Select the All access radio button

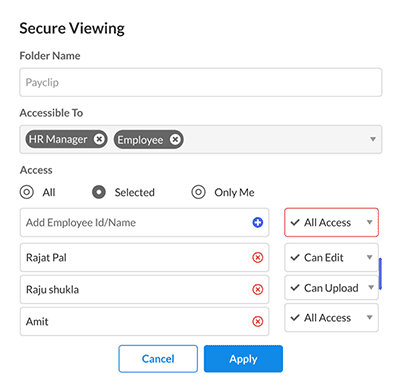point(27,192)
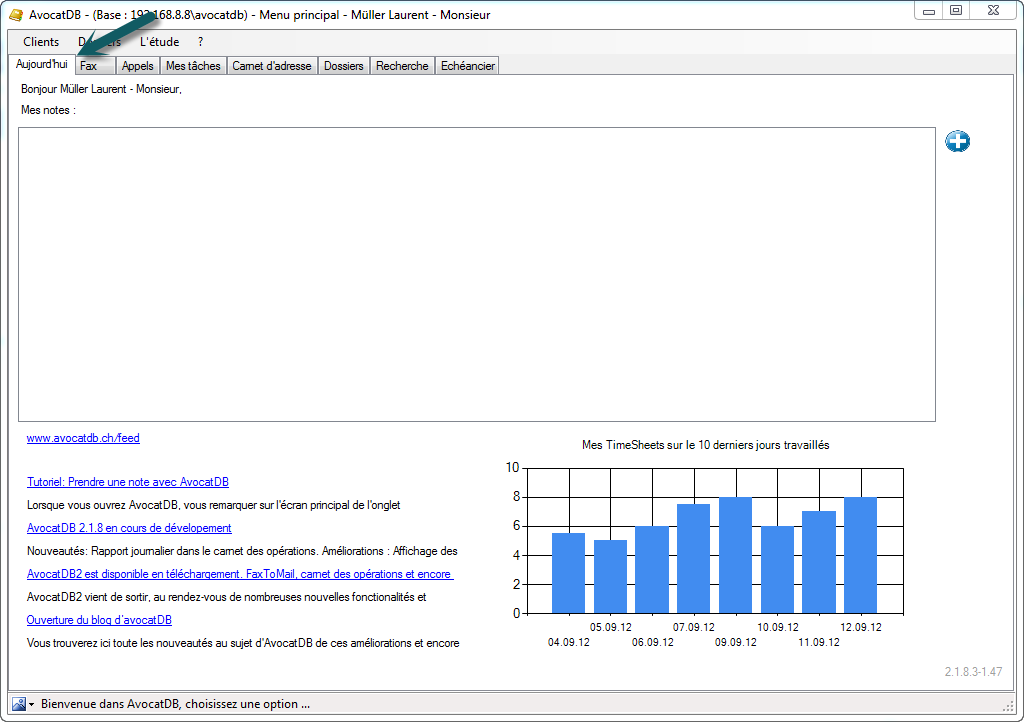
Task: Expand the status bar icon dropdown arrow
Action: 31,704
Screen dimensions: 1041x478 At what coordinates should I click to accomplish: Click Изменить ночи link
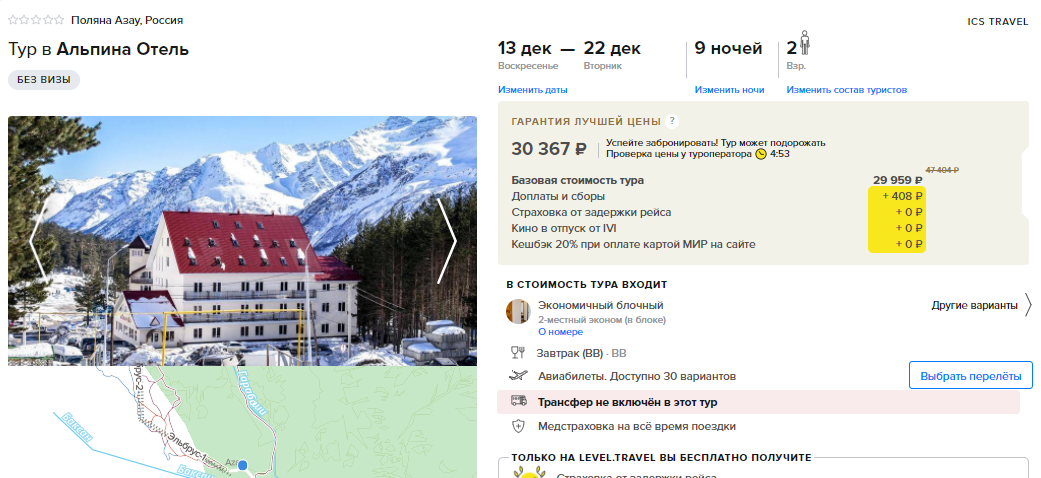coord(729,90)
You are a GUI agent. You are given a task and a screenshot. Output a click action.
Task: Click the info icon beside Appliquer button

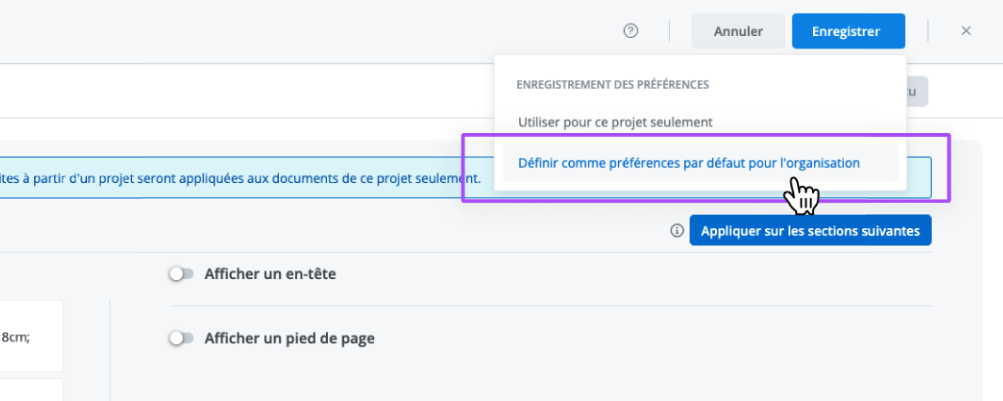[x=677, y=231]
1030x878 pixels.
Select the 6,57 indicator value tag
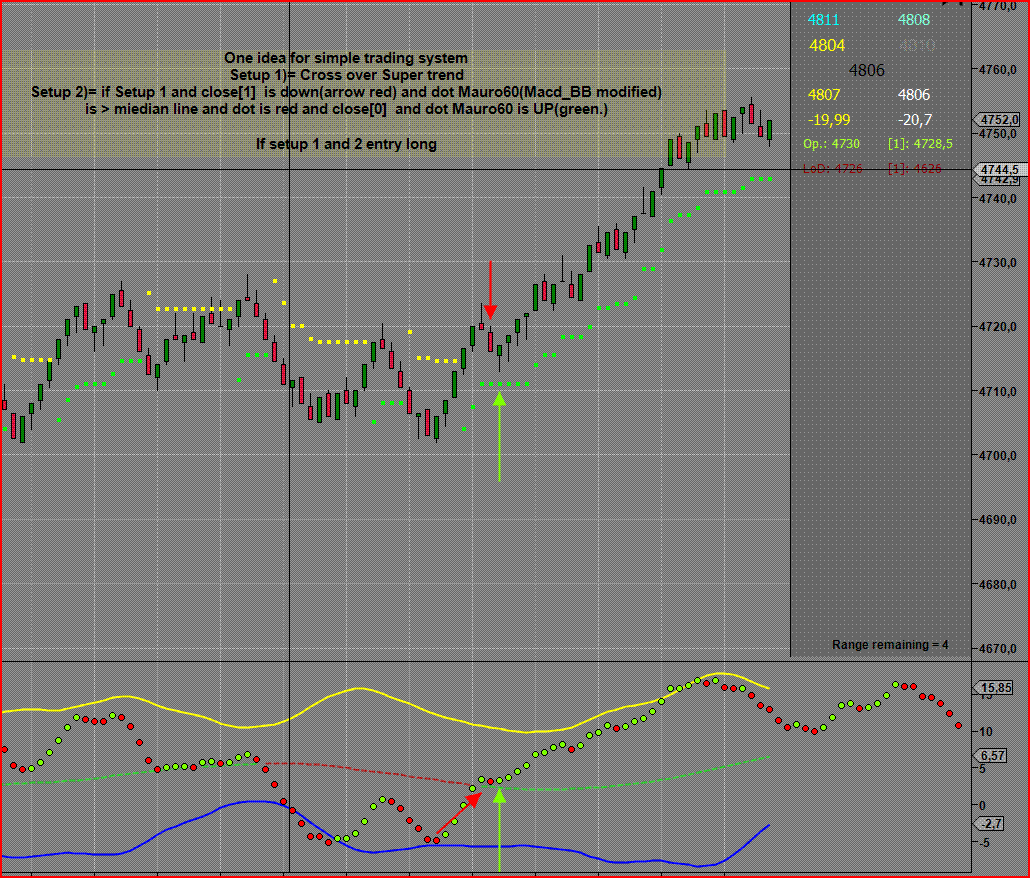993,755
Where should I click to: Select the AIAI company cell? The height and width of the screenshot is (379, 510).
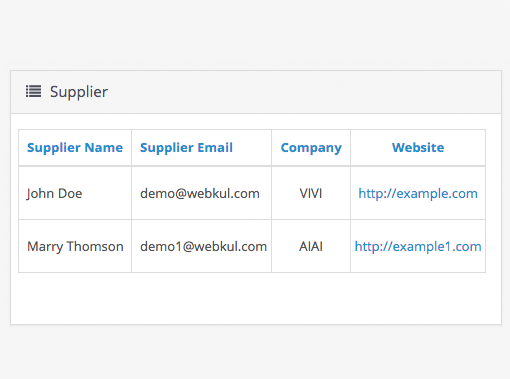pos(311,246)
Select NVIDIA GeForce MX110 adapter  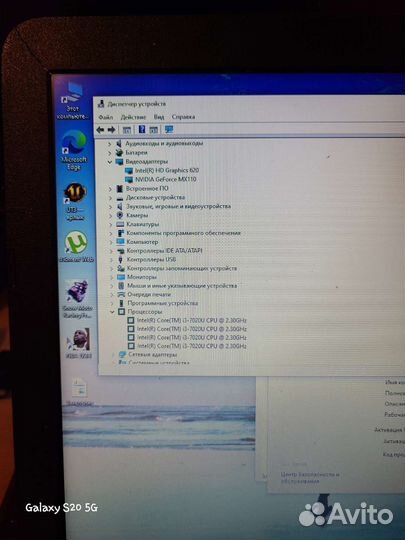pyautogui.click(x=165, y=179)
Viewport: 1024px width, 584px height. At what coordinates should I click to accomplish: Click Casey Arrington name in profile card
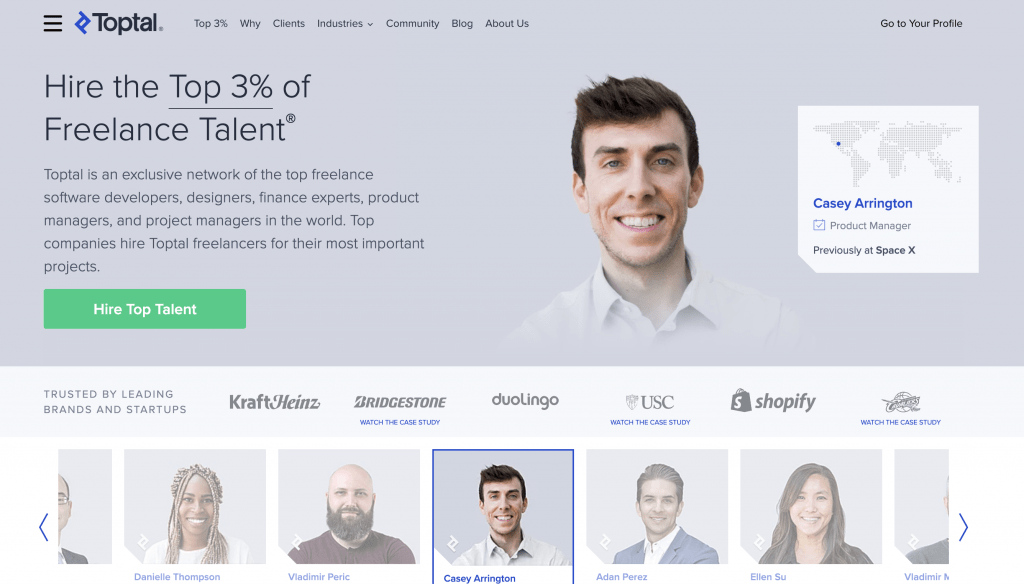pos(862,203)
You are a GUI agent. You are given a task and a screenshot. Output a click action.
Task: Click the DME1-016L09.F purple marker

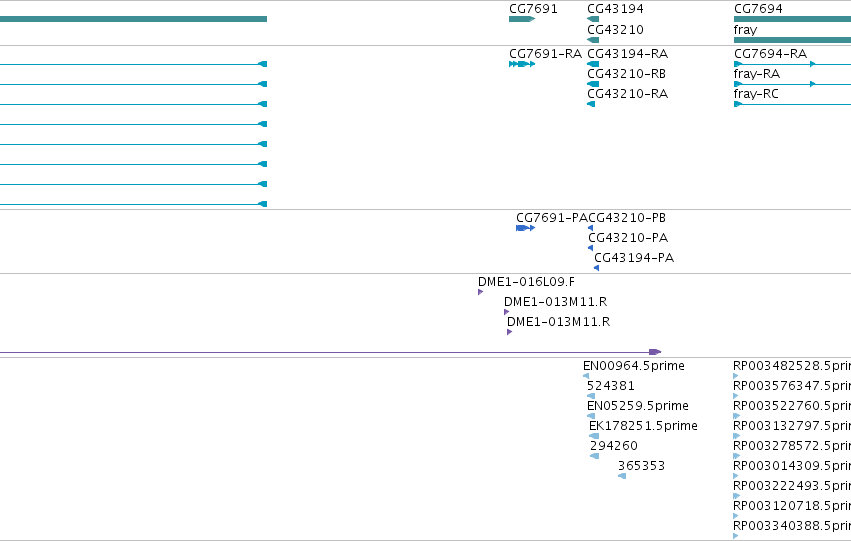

******

Take the lines from the one holding "Viewport: 1024px width, 584px" through the final line of the records above and output them exactly, both ends included, excluding pictures.

Viewport: 1024px width, 584px height. At what coordinates should I click to accomplish: Click Casey Arrington name in profile card
pos(862,203)
You are a GUI agent. You are given a task and a screenshot. Output a click action.
Task: Click the DME1-016L09.F purple marker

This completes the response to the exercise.